Autonomous oversight for any system. One file, one loop, one LLM.
Point it at anything — your server, your application, your infrastructure — and it starts thinking. It observes metrics, asks questions, forms conclusions, and grows new questions it didn't start with. Like having a junior engineer watching your dashboards 24/7, except it never sleeps and it gets smarter over time.
Inspired by nanoGPT — the simplest thing that works.
# Install Ollama (or any OpenAI-compatible LLM server)
# https://ollama.ai
# Run system monitor — watches CPU, memory, disk, processes
python3 run.py --domain sysmon
# Use a specific model
python3 run.py --domain sysmon --model llama3.2
# Point at a different LLM endpoint
python3 run.py --domain sysmon --llm-url http://localhost:8080/v1/chat/completions --model my-model
# Run for 10 cycles then stop
python3 run.py --domain sysmon --max-cycles 10 -vNo dependencies. Pure Python stdlib.
Every 60 seconds:
observe() → collect metrics from the domain
think() → pick a question, ask the LLM, store the thought
reflect() → statistical trend detection + LLM pattern extraction → conclusions
grow() → generate new questions, retire stale ones
prune() → delete old data
The engine starts with seed questions from the domain, then evolves its own. Questions that never produce insights get retired. Conclusions that appear repeatedly at high confidence become "settled knowledge" — injected into every future LLM call as permanent context.
- Confidence calibration — the LLM is prompted to be harsh (most honest scores are 0.3-0.5). Prevents the system from convincing itself of noise.
- Repetition penalty — if a thought is too similar to the previous one, confidence is capped. Forces the system to push deeper or admit it's stuck.
- Settle logic — same pattern appearing 2+ times at 0.85+ confidence becomes settled knowledge. The system builds on what it knows.

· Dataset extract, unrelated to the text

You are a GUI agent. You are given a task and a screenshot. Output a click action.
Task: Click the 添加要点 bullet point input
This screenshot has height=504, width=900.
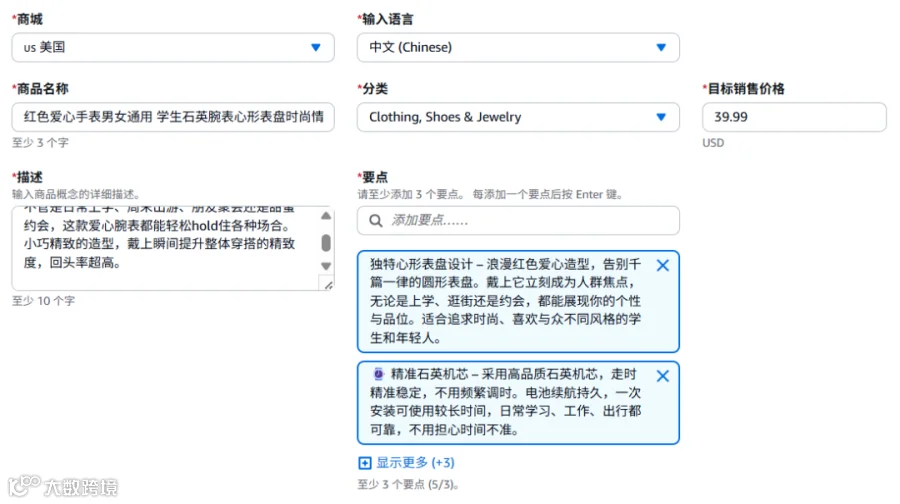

- Question lifecycle — over-asked questions with no progress get retired. The system stops wasting cycles on dead ends.
nanoversight/
nanoversight.py Core engine — one class, one loop
domain.py Domain plugin ABC + registry
config.py Raw constants
run.py CLI entry point
domains/
sysmon.py System monitor (CPU, memory, disk, processes)
github.py GitHub repo watcher (stars, forks, issues, traffic)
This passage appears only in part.